Marjorie Merriweather Post went on to two more husbands (including 1930s Ambassador to the Soviet Union Joseph Davies), more houses, more collecting, and a life of philanthropy. She remained active with General Foods and died in 1973 at the age of eighty-six.
The Long Growth
From its 1929 birth through the 1980s, General Foods was America’s largest diversified food company. (In the early years, meatpackers Swift and Armour were larger, and for most of the 20th century, National Dairy Products/Kraft was also larger.) With solid revenues generated by low-priced products, the company never lost money in the Great Depression (the lowest points were about $100 million in sales and $9 million in profits).

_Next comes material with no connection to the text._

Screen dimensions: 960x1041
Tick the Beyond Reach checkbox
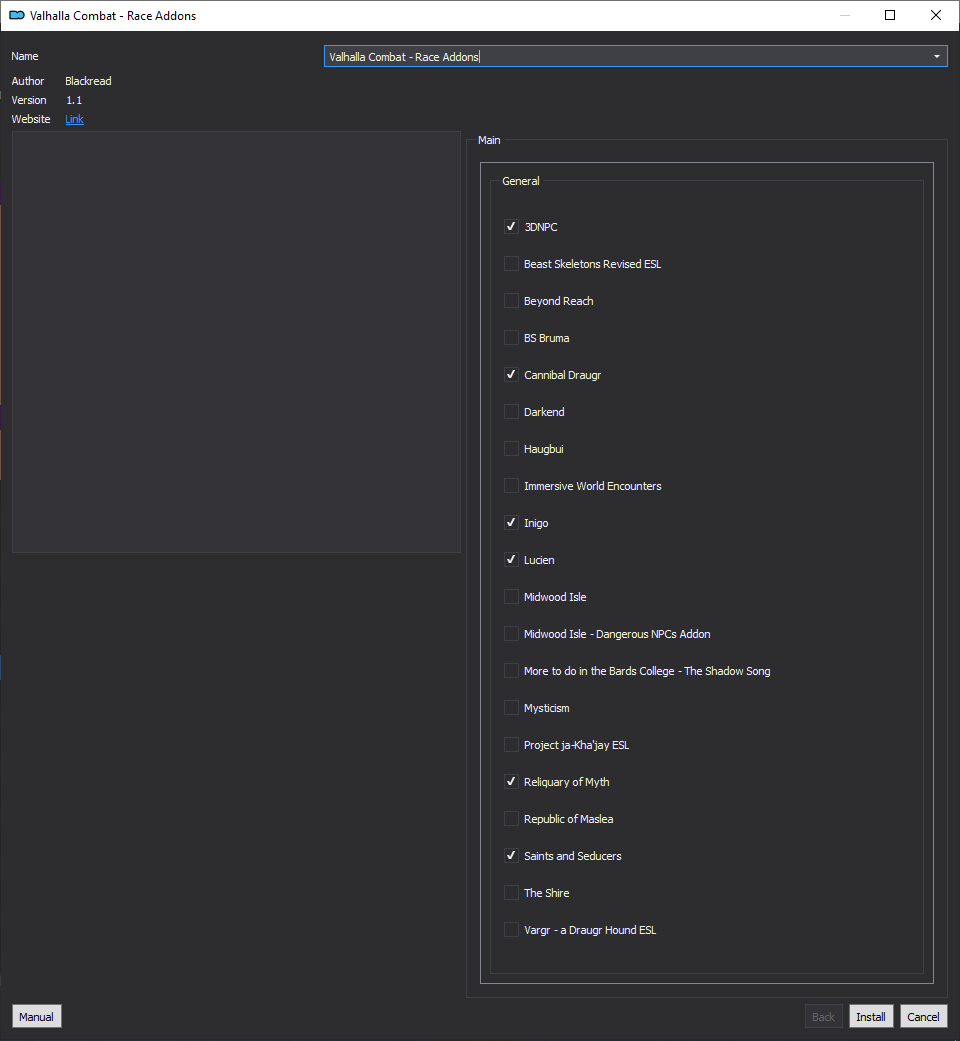[511, 301]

The demand for convenience foods was accelerated by the entry of women into the workforce, especially during and after World War II, playing right into General Foods’ hands. Jell-O, Maxwell House, Post Cereals, and other General Foods brands were #1 or close in their categories. The company added Kool-Aid, Oscar Mayer, Orowheat, and Entenmann’s Bakery to its portfolio. Known for innovation, General Foods created instant coffee, Tang (the drink that went to space), Cool Whip, and many other new products. General Foods spent up to $100 million a year on research and development.

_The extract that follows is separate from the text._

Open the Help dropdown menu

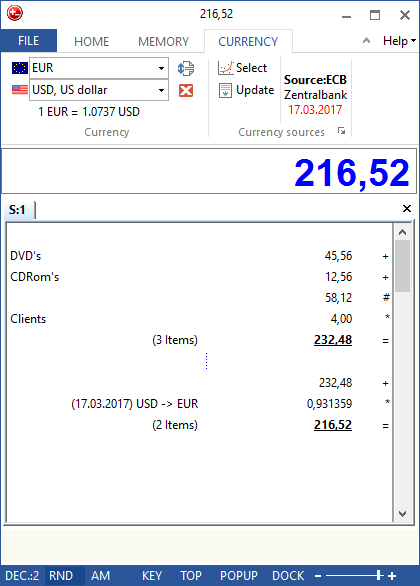[x=399, y=41]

In 1958, revenues reached one billion dollars for the first time. The business expanded internationally in the 1950s and boomed in the 1960s. Above all else, General Foods was a prominent and successful marketer, by the late 1970s ranking as America’s second largest advertiser after Procter & Gamble. In 1983, the company opened a 500,000 square-foot headquarters complex, designed by top architects Roche/Dinkeloo, in Rye Brook, New York. General Foods was the world’s largest coffee producer, generating over a quarter of the company’s revenues. The company became #1 in coffee in Sweden, #1 in chewing gum in France. Old archrival Standard Brands was about half the size of General Foods. These numbers tell the growth story better than words can:
The Great Shuffling
Then, in the 1980s, the world changed. The 1980s were full of big deals in the food industry. Everyone seemed to be buying and selling companies. New names like Conagra and Sara Lee rose to prominence.
Tobacco giants RJ Reynolds and Philip Morris shared several problems: public perception as being tobacco-only companies; a declining market for tobacco products; mountains of cash and available credit from their enormously profitable tobacco businesses; and no need to use that capital to invest in tobacco. In 1985, Reynolds bought Nabisco, which was about 75% the size of General Foods (Nabisco had acquired Standard Brands in 1981).

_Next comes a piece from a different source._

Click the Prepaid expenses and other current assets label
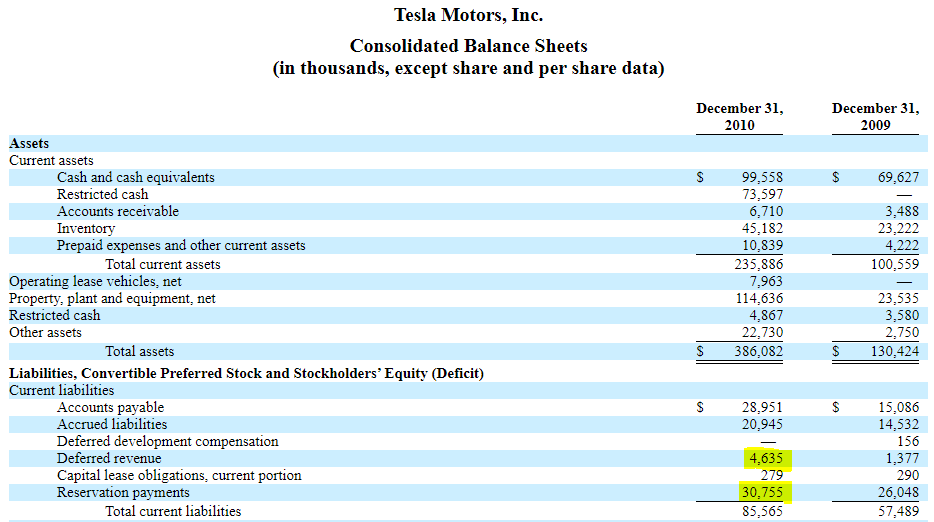Image resolution: width=934 pixels, height=522 pixels. (x=181, y=245)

That same year, Philip Morris made a surprise and plentiful offer for General Foods: $5.8 billion in cash, the largest non-oil merger in history up to that time. General Foods management and Board of Directors tried to find other buyers to bid up the price, but no one could beat the Philip Morris offer. Philip Morris had risen to be considered one of the best marketing companies in America due to its success in building Marlboro cigarettes (passing up old leaders Camel and Winston) and Miller Beer, a smaller brewer that Philip Morris converted into a leader.
In 1988, Philip Morris also bought the giant Kraft company. Twelve years later, in 2000, Philip Morris bought Nabisco (including Standard Brands) for $18.9 billion. Philip Morris – today named Altria – consolidated its giant food businesses under the Kraft Foods name. Philip Morris became the largest consumer products company in America, passing long-time leader Procter & Gamble. Kraft, Nabisco, Standard Brands, General Foods, Oscar Mayer, and hundreds of top brands were now part of the same company.
As is the case in many – perhaps most – mergers, anticipated “synergies” did not come about. Great old brands got lost in the huge company. Layers of management piled up. New CEOs had new ideas. Leadership and the organizational structure changed frequently. Priorities shifted too often; innovation slowed. In the end, all these huge deals did not work, at least not for the brands and food companies (the deals may have worked fine for the brokers who put the deals together).
The net result today, the result of stories too long to tell here, is that the great products of General Foods (and of Nabisco, Kraft, and Standard Brands) are today scattered over the landscape, with many owners. The principle owner of the old General Foods brands is now Kraft Heinz, a public company that resulted from more mergers. Kraft Heinz, which has struggled in recent years, is controlled by Warren Buffett’s Berkshire Hathaway and Brazil’s 3G Capital group (who also control the world’s largest brewer, Anheuser-Busch Inbev). Many of the brands are also owned by international powerhouse Mondelez.
In studying this history, we cannot help but comment on brands and their management. General Foods was on top of the world. It has been said (by us), “If Kool-Aid had been well run, there might be no need for VitaminWater.” While any such statement is highly speculative, the reality is that many of those great brands have lost supermarket shelf space to upstarts.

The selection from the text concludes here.